(What you will do)
Transcribe, word for word, every line from the one containing "The width and height of the screenshot is (795, 1719)." through the final line of the records, and omit the pictures.

┄┄┄┄┄┄

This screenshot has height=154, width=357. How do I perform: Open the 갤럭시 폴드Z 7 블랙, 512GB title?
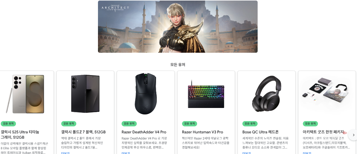pyautogui.click(x=83, y=132)
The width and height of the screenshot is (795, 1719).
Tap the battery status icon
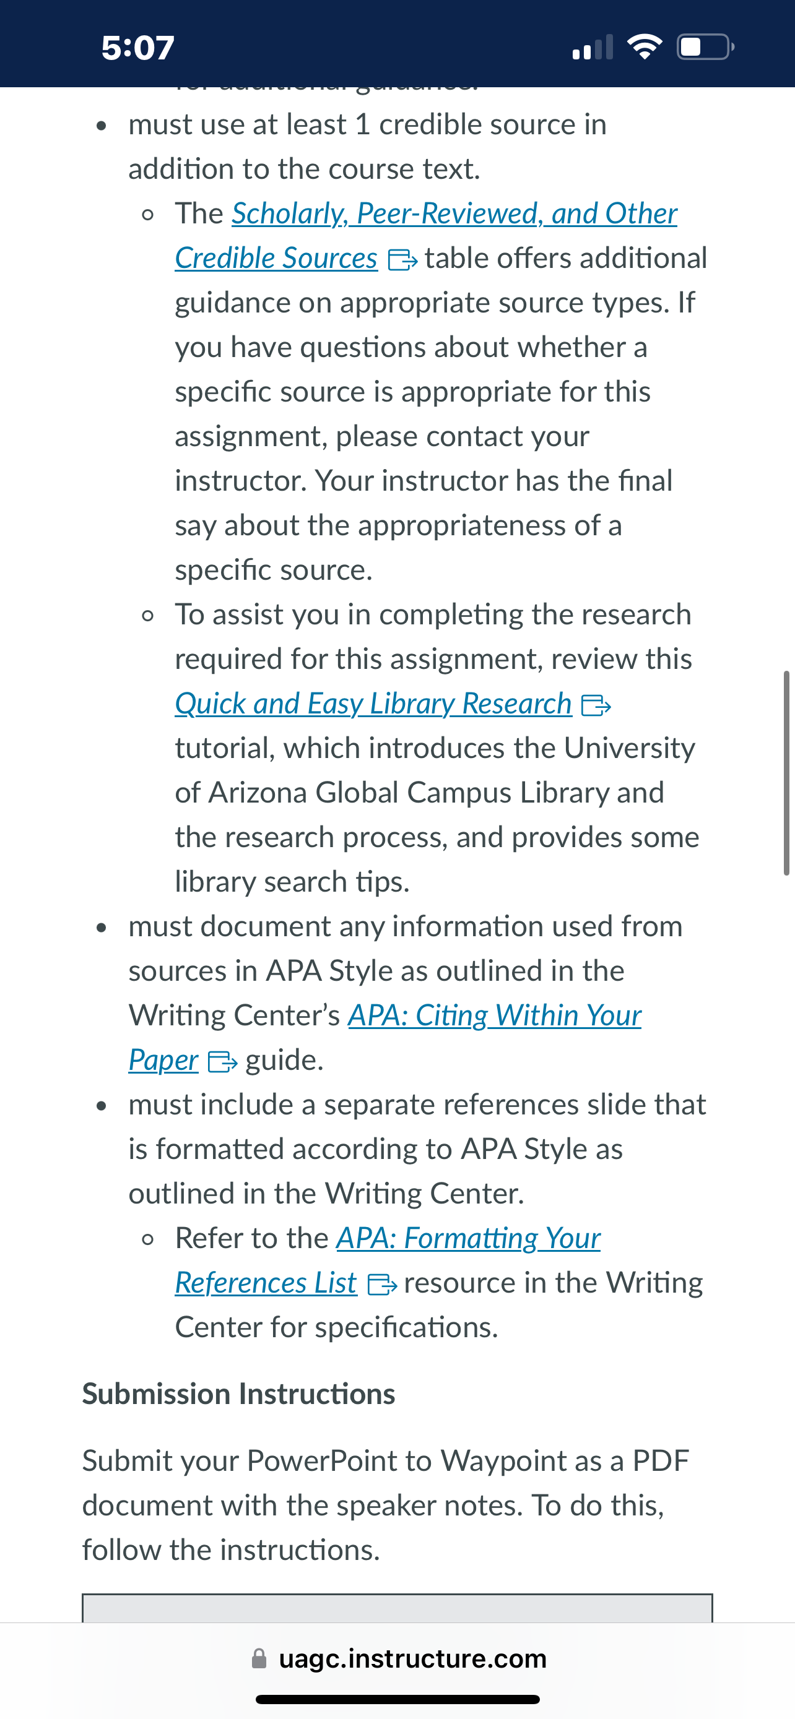[706, 47]
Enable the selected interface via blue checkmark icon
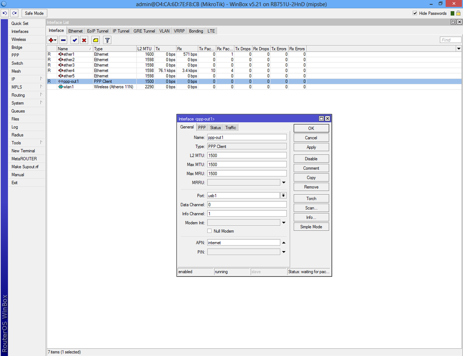 coord(75,40)
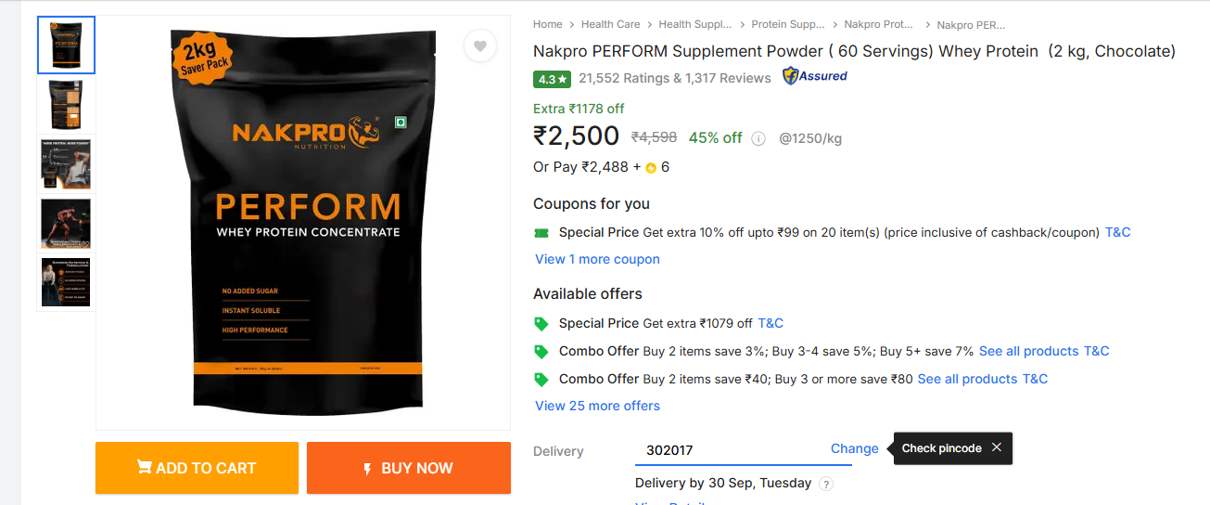The height and width of the screenshot is (505, 1210).
Task: Close the Check pincode tooltip
Action: 996,447
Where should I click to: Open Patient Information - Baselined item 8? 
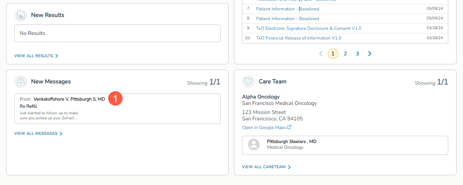287,19
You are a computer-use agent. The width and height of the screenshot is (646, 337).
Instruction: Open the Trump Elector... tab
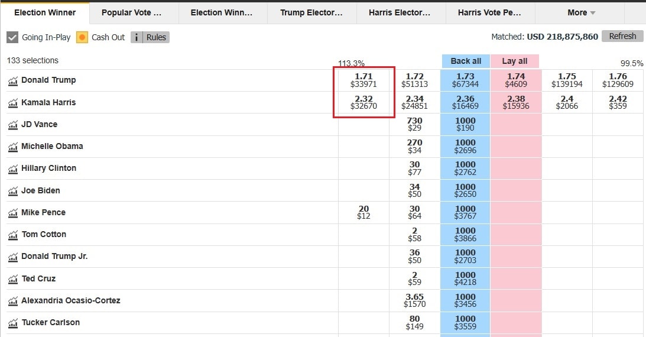[312, 13]
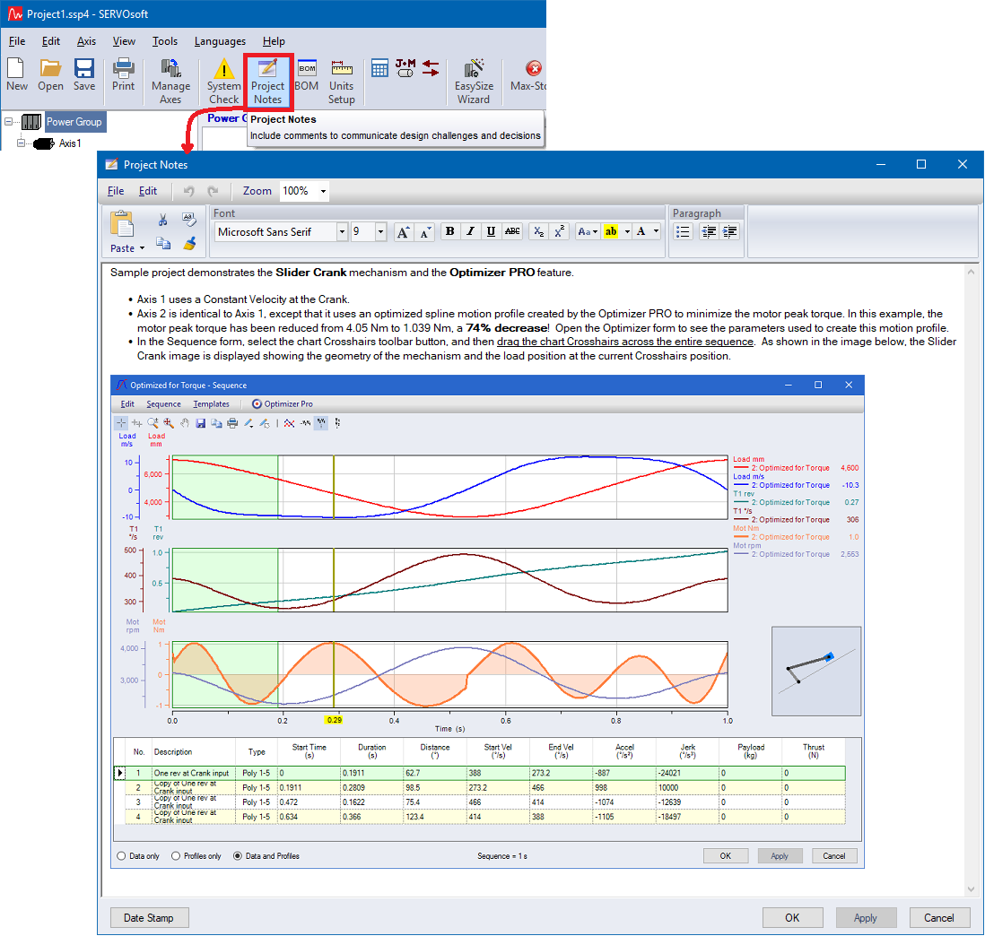Collapse the Power Group tree node
The width and height of the screenshot is (985, 936).
pyautogui.click(x=8, y=122)
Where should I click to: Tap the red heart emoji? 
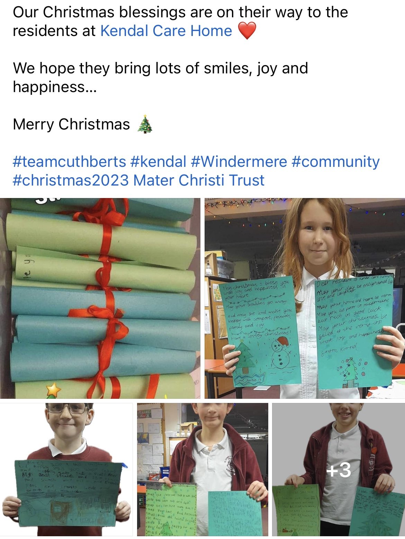coord(247,30)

┄┄┄┄┄┄

(Written solution)
The width and height of the screenshot is (795, 1719).
Tap the battery status icon
[706, 47]
Enable the selected interface via blue checkmark icon
 coord(75,40)
The height and width of the screenshot is (505, 1210).
Task: Close the Check pincode tooltip
Action: 996,447
Where should I click to: Open Patient Information - Baselined item 8? 
287,19
You are a computer-use agent. The width and height of the screenshot is (646, 337).
Instruction: Open the Trump Elector... tab
[312, 13]
Collapse the Power Group tree node
The width and height of the screenshot is (985, 936).
pyautogui.click(x=8, y=122)
Where should I click to: Tap the red heart emoji? 
coord(247,30)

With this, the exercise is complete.